In a fitting combination of the tried-and-true "Aliens receive earth mass media and make contact" and current events, the announcement is LRRRR, (Ruler of Omicron Perseii 8!!) has finished reading Johnathan Swift's "A Modest Proposal" via intercepted WiFi Kindle purchases and he wants to know that if we don't intend to finish off all those Irish, could we please pass them his way.....
Back in 1996 NASA confirmed that evidence of alien life had been found.
A piece of meteoroid rock call ALH84001 has fossilised life forms on it. QED: alien life.
The original discoverer in 1984 was initially dismissed when it was first discovered but now NASA scientists generally agree it's life.
Sadly for the Media it was not green, it was dead and you needed an electron microscope to see it. So TV, Radio and the papers generally ignored this announcement.
No doubt waiting for something bigger, greener and more alive they could set their paparazzi dogs on to?
I confidently predict that if we are ever contacted it will be from a machine intelligence, due to them being able to survive in nearly any system with a sun and asteroid belt once built by a civilization similar to ours (i.e. carbon based existing in an oxygen environment).
Just have to hope that they are benevolent, and settle for broadcasting data from the L2 point, or we could end up being deluged with grey goo before you can say "Nanotech Apocalypse".
AC, memo to self build an EMP gun just in case...
I hope it's not same old song and dance show and this conference will reveal something substandshal and admit we are not alone in the universe and we finally made contact with someone out there and not come out with some dumb lie to cover it up.
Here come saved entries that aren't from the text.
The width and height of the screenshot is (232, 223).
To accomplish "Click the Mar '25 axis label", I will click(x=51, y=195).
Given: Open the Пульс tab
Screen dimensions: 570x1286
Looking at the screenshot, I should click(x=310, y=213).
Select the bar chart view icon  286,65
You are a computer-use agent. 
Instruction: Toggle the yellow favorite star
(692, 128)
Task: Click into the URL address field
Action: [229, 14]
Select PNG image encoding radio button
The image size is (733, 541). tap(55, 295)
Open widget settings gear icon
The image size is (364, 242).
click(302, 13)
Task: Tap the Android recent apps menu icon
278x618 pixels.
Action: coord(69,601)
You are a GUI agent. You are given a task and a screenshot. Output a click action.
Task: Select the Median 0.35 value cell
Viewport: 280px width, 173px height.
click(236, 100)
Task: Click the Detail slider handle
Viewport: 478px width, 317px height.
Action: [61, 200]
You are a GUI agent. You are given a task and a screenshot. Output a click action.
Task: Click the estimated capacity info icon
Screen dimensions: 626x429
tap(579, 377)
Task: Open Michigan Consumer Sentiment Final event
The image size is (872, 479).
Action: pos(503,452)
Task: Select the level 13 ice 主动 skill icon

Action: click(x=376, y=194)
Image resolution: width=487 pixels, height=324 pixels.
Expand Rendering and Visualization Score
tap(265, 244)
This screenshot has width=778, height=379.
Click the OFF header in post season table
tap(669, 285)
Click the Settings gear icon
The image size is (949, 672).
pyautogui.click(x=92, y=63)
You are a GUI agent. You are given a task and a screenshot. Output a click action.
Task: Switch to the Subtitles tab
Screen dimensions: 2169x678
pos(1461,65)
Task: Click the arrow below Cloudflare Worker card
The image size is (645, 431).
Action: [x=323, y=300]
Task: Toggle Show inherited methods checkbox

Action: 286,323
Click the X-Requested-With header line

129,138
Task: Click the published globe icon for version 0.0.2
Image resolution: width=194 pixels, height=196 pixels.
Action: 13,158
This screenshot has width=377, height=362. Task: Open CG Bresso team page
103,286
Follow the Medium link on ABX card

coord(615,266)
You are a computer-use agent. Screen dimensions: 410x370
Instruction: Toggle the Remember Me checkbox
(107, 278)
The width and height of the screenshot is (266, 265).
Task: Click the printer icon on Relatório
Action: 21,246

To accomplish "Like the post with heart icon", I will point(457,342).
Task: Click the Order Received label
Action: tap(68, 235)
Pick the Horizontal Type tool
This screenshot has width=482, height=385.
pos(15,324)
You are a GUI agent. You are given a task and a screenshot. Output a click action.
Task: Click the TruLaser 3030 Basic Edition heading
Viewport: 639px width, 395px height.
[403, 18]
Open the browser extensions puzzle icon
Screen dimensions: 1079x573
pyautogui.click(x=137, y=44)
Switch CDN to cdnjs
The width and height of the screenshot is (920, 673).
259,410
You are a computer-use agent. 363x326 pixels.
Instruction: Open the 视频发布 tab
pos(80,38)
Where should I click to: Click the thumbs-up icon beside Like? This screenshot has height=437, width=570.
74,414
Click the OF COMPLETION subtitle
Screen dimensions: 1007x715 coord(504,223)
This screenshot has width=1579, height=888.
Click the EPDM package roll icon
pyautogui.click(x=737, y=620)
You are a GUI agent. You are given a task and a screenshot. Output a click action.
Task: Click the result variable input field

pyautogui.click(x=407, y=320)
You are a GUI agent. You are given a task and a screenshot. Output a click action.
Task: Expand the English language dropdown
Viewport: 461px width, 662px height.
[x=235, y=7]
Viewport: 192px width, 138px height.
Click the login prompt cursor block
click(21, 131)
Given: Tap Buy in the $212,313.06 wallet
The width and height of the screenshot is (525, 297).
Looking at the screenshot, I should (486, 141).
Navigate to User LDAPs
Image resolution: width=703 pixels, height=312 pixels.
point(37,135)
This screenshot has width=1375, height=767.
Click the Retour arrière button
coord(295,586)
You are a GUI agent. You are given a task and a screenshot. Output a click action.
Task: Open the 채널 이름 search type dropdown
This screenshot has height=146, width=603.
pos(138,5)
And o yes admit interstellar travel is possible and don't lie about it.
SETI has finally managed to tune in to ET's favourite TV channel - I for one can't wait for their SciFi shows.
I can't see live communication working as the distances would be so huge it would take many years for each message to be transmitted. If we're a little but unlucky we'll find a message from ET from a 1 billion light years away (ergo their civilization expired half a billion years ago). where would that leave us? looking into the supposedly bright future of a civilization has already long died away (not that half a billion years is not good going).